This page was generated from nhdplus.ipynb. Interactive online version: Binder badge

River Network#

[1]:
from __future__ import annotations

from pathlib import Path

import geopandas as gpd
import matplotlib.patches as mpatches
import matplotlib.pyplot as plt
import numpy as np
import pandas as pd

import pynhd as nhd
from pynhd import NLDI, NHDPlusHR, WaterData

PyNHD provides access to the Hydro Network-Linked Data Index (NLDI) and the WaterData web services for navigating and subsetting NHDPlus V2 database. Additionally, you can download NHDPlus High Resolution data as well.

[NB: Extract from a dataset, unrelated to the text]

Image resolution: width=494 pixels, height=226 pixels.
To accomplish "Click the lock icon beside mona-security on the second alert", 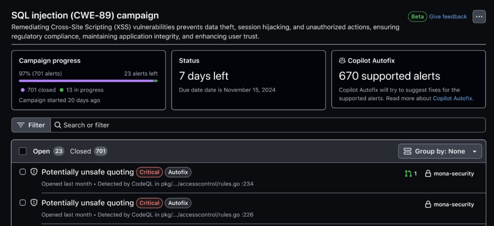I will tap(428, 204).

First, let’s get the watershed geometry of the contributing basin of a USGS station using NLDI:

[2]:
nldi = NLDI()
station_id = "01031500"

basin = nldi.get_basins(station_id)

The navigate_byid class method can be used to navigate NHDPlus in both upstream and downstream of any point in the database. The available feature sources are comid, huc12pp, nwissite, wade, wqp. Let’s get ComIDs and flowlines of the tributaries and the main river channel in the upstream of the station.

[3]:
flw_main = nldi.navigate_byid(
    fsource="nwissite",
    fid=f"USGS-{station_id}",
    navigation="upstreamMain",
    source="flowlines",
    distance=1000,
)

flw_trib = nldi.navigate_byid(
    fsource="nwissite",
    fid=f"USGS-{station_id}",
    navigation="upstreamTributaries",
    source="flowlines",
    distance=1000,
)

We can get other USGS stations upstream (or downstream) of the station and even set a distance limit (in km):

[4]:
st_all = nldi.navigate_byid(
    fsource="nwissite",
    fid=f"USGS-{station_id}",
    navigation="upstreamTributaries",
    source="nwissite",
    distance=1000,
)

st_d20 = nldi.navigate_byid(
    fsource="nwissite",
    fid=f"USGS-{station_id}",
    navigation="upstreamTributaries",
    source="nwissite",
    distance=20,
)

Now, let’s get the HUC12 pour points:

[5]:
pp = nldi.navigate_byid(
    fsource="nwissite",
    fid=f"USGS-{station_id}",
    navigation="upstreamTributaries",
    source="huc12pp",
    distance=1000,
)

Let’s plot the vector data:

[6]:
ax = basin.plot(facecolor="none", edgecolor="k", figsize=(8, 8))
st_all.plot(ax=ax, label="USGS stations", marker="*", markersize=300, zorder=4, color="b")
st_d20.plot(
    ax=ax,
    label="USGS stations up to 20 km",
    marker="v",
    markersize=100,
    zorder=5,
    color="darkorange",
)
pp.plot(ax=ax, label="HUC12 pour points", marker="o", markersize=50, color="k", zorder=3)
flw_main.plot(ax=ax, lw=3, color="r", zorder=2, label="Main")
flw_trib.plot(ax=ax, lw=1, zorder=1, label="Tributaries")
ax.legend(loc="best")
ax.set_aspect("auto")
ax.set_axis_off()
ax.figure.set_dpi(100)
ax.figure.savefig("_static/nhdplus_navigation.png", bbox_inches="tight", facecolor="w")
../../_images/examples_notebooks_nhdplus_11_0.png

Next, we get the slope data for each river segment from NHDPlus VAA database:

[7]:
vaa = nhd.nhdplus_vaa("input_data/nhdplus_vaa.parquet")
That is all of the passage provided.